ASP.NET localization settings in MonoX

09/14/2011 - Categories: MonoX
This tutorial is intended for MonoX administrators. It describes the localization settings and gives the details on how to use the interactive localization infrastructure that does not require recompilation of the project.

We will divide this tutorial in the following sections:

1. Localization.
2. Managing localization settings with accent on the database resource manager(DBResourceManager).
2.1. Translation of MonoX resources.
2.2. Interactive localization using the DBResourceManager.
2.3. Using MonoX administration to manage portal resources.


1. Localization

Multiple localization scenarios are fully supported in MonoX due to its flexible architecture. It is very easy to localize portal contents, as well as all administration and support utilities. A single portal instance can support unlimited number of localized sites, where each site has the same structure, but different (localized) content.

2. Managing localization settings

MonoX can be fully localized using two very different approaches. First one is standard: it involves translating MonoX resource (.resx) files using any of the publicly available resource editors. It is still better suited for scenarios in which you plan to build multiple sites on top of MonoX platform, as resources can be shared between projects. This approach is described in section 2.1.
Additionally, when you need a quick and interactive way to localize content for a single project, MonoX provides an alternative localization infrastructure that allows you to modify any of the MonoX localization resources and translate them to your language instantly. This approach is described in section 2.2.

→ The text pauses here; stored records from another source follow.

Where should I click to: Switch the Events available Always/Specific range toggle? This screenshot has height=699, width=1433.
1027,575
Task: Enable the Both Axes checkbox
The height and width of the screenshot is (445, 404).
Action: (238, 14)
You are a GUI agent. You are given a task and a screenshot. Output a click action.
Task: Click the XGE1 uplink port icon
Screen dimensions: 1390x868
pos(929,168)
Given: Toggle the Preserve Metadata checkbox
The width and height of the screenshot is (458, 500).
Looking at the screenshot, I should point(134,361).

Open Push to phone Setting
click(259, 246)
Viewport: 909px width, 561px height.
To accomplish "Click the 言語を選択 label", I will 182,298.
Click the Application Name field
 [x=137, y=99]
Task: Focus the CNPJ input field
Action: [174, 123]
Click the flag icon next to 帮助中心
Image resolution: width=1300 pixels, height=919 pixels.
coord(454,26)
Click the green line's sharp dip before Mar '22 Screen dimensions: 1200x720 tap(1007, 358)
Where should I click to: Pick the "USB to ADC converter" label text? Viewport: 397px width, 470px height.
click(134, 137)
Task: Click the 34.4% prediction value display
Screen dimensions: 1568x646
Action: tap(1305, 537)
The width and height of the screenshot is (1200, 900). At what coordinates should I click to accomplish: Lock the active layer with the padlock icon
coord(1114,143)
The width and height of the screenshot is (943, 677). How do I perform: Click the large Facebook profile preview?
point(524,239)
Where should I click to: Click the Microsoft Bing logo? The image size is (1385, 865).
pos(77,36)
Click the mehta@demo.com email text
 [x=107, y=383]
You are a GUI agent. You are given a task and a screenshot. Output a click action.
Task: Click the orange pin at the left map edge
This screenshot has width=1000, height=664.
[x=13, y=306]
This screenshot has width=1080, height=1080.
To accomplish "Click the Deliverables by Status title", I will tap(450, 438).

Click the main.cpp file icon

2.1 Translation of MonoX resources

Note: Before you start translating the resources we advise you to copy the whole localization solution to your custom location: from "MonoX/Samples/Solution/LocalizationSolution" to "YourCustomFolder/LocalizationSolution" (out of the MonoX CMS folder structure). New versions of the MonoX CMS that you may upgrade to in the future will overwrite the localization solution folder with the new MonoX resources, and that is why we advise you to copy the whole localization solution to your custom, protected location. When you do so please open "YourCustomFolder/LocalizationSolution/LocalizationSolution.sln" in the Visual Studio. You can open RESX files and translate the resources as usual - they contain simple name-value pairs of strings.

After you have translated the resources you need to build the project and navigate to the localization project's "bin" folder. Copy all files and subfolders (e.g. "en-US", "hr-HR", "tr-TR", "cs-CZ") to the MonoX bin folder and overwrite all of the MonoX original localization folders. Restart the IIS application pool and refresh the portal page to get new translated resources.

2.2 Interactive localization using the DBResourceManager

MonoX includes support for completely interactive localization that does not require recompilation of the project, as all resources are stored in the database. This gives users more power and flexibility, since it would be impossible to localize all resources at run time (both built-in and custom ones) using the approach described in the previous section. Note that the previous approach still may be better if you need to share the resources between multiple projects.
It is possible to export values from database to resx files and vice versa, both for a single page/control or for a whole portal at once. To start using this approach you will have to change the default ResourceProviderModel setting in the web.config file and set it to DBResourceManager. This will enable the Portal localization management utility (found under "Other tasks" on the main administrative screen), that does the real job for all portal pages and controls.

2.3. Using MonoX administration to manage portal resources

In the following part od this tutorial I will show you how to change the existing portal resources or translate it to another language. The first step is to log in with an admin account. Username and password are the same: admin/admin.

Navigate to the portal adminstration area:



Lets assume you want to change just the existing resources for the current language. To do so, click on the portal localization option:



... and you will get the following screen:



This pane allows administrators to localize each and every localizable resource in the portal. From the drop down list you can choose one of the resources groups that you want to modify. On the left side you can select any of the localization items, change their values and save the changes to the database. Note that MonoX uses several translation engines to suggest a correct translation for each text.

The second scenario would include adding a new language to your portal. Open the language manager and add a desired language.






You can now navigate to the portal localization area, change the language to the one you just added and start changing the resources.




Note that it is possible to have only one default language. Pages in all other languages will have URLs of the form /language/LocaleName/PageName.aspx. The "language" part of this URL is configurable and can be changed - of course, you don't have to create a physical folder structure of this type for the localization tasks, as MonoX URL rewriting engine will take care of everything. The format of the localized URL is not fixed, and can be controlled by developing a custom localization handler - this task requires implementing the ILocalizationHandler interface.

You can always switch the active language using the language dropdown in the administrative toolbar on top of each page. It is important to understand the types of content that is held in resource files, as opposed to content that is also language-dependant, but localized using other tools. For example, a localized version of the site will initially have all administrative interfaces translated to the appropriate language. However, text in HTML editor Web parts will  initially hold default (English) versions, and you will be able to change it using the familiar HTML editing interface. Each localized site will hold its own version of the content. The same hold for the navigation links, as each localized site can have totally independent navigation hierarchy - you can create it in the Page management administration section. Blogs, groups, and other social networking  resources are also language-aware, so you are expected to open a separate blog (or multiple blogs) for each localization instance of the site.